Uterine pathology and microbiome among patients with endometrial polyps and fibroids

F S Sci. 2024 Dec 20:S2666-335X(24)00082-X. doi: 10.1016/j.xfss.2024.12.002. Online ahead of print.

Abstract

Objective: To evaluate the uterine microbiome among women with endometrial polyps and submucosal fibroids and to compare results between endometrial sampling techniques.

Design: Patients with polyps or fibroids were prospectively recruited prior to hysteroscopy, while patients undergoing retrieval for planned oocyte cryopreservation were recruited prospectively as controls. Three specimen types obtained for each patient were the distal 5 mm of an embryo catheter passed to the uterine fundus (C), endometrial tissue from an endometrial biopsy (T), and formalin fixed paraffin embedded endometrial tissue from the same endometrial biopsy (FFPE). 16S rRNAgene amplicon sequencing was performed to analyze the structure of the endometrial microbiome.

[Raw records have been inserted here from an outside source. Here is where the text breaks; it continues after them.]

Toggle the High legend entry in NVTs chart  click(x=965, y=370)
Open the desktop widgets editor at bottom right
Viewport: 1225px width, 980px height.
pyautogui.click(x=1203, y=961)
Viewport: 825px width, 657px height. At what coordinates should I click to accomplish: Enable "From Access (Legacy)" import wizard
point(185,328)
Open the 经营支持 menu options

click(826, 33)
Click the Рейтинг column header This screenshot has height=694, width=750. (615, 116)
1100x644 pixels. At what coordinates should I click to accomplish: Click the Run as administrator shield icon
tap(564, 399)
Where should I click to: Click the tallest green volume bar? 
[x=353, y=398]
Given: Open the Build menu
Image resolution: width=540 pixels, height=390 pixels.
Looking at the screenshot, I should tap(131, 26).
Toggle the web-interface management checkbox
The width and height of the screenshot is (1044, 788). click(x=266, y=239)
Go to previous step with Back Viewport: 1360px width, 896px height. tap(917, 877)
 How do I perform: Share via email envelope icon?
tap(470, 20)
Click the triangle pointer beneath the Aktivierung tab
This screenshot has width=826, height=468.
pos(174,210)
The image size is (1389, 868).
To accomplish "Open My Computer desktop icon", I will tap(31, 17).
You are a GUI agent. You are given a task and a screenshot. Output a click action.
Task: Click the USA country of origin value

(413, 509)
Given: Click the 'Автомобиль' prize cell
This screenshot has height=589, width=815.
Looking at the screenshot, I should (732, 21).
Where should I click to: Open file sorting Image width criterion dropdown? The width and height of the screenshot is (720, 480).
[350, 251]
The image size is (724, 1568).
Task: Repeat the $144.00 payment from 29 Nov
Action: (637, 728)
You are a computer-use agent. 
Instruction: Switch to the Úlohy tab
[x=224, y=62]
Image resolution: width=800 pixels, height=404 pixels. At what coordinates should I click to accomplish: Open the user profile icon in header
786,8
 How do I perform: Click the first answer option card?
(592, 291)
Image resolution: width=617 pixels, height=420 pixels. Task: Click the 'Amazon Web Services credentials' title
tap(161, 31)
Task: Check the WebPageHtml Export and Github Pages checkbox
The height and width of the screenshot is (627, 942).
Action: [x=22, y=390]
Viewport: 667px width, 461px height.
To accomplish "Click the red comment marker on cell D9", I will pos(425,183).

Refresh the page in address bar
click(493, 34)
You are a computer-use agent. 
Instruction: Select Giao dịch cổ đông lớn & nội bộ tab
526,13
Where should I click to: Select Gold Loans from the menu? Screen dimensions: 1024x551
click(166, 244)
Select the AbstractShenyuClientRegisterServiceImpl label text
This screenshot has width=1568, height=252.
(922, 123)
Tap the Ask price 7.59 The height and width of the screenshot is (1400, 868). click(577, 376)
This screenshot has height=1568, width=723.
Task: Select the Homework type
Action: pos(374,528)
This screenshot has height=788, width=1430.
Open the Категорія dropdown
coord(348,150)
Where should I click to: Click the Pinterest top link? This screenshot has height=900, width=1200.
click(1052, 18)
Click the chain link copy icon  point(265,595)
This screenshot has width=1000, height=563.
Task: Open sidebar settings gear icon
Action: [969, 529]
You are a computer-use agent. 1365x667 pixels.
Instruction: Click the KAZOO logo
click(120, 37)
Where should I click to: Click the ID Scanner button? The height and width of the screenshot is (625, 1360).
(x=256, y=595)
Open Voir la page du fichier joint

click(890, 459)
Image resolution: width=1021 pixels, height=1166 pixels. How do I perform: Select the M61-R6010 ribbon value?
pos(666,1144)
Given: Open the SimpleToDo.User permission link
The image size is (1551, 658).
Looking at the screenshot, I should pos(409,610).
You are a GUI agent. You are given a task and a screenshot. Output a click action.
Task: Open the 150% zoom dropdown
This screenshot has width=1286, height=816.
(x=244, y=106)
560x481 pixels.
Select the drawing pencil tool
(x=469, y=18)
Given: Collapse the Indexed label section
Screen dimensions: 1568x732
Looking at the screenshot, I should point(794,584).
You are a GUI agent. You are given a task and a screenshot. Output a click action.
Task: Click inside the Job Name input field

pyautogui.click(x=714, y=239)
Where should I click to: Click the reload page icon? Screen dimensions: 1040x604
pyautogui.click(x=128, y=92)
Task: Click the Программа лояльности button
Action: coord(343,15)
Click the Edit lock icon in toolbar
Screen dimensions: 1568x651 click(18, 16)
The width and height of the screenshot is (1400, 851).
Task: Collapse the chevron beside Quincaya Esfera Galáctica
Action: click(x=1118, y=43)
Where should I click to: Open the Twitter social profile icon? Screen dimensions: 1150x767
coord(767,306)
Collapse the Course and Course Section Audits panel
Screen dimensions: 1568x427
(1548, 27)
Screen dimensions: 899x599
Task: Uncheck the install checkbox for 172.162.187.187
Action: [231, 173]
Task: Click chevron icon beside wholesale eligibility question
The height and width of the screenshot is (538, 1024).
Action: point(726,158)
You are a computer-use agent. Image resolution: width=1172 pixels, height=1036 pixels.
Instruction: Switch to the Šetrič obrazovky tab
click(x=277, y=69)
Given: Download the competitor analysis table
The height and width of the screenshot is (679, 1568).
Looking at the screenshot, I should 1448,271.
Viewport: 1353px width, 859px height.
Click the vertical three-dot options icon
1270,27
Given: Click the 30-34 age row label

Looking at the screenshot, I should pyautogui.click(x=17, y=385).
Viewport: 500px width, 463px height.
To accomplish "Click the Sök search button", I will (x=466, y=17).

Subjects: Thirty-seven participants including 28 women with polyps and/or fibroids and 9 controls.

Intervention/exposure: None MAIN OUTCOME MEASURE(S): Microbial taxonomic alpha and beta diversity; differential abundance of taxa RESULTS: Across all sample types, participants with polyps had higher microbial alpha diversity compared to controls (4.3 vs 5.1, q = 0.049), and microbial communities were significantly different (pairwise PERMANOVA pseudo-F = 2.1, q = 0.003). These differences were observed when examining C specimens alone (5.4 vs 6.4, q = 0.001; pairwise PERMANOVA pseudo-F = 2.5, q = 0.003), though did not reach significance when examining either T or FFPE specimens alone. Participants with fibroids had similar alpha diversity yet significant differences in beta diversity compared to controls in analyses combining all specimens (Pairwise PERMANOVA pseudo-F = 1.475, q = 0.030); however, these differences did not achieve significance when analyzing C, T, or FFPE specimens alone. When comparing C and T specimens vs. FFPE specimens overall, alpha diversity was significantly higher (q<0.001 and <0.001, respectively) and there were significant differences in beta diversity (q<0.003 and q<0.003, respectively). Analyses of C specimens generated a larger number of significantly differentially abundant taxa compared to other sampling methods. Although not statistically significant, relative abundance of putative pathogens was higher in participants with polyps compared to controls regardless of sampling technique.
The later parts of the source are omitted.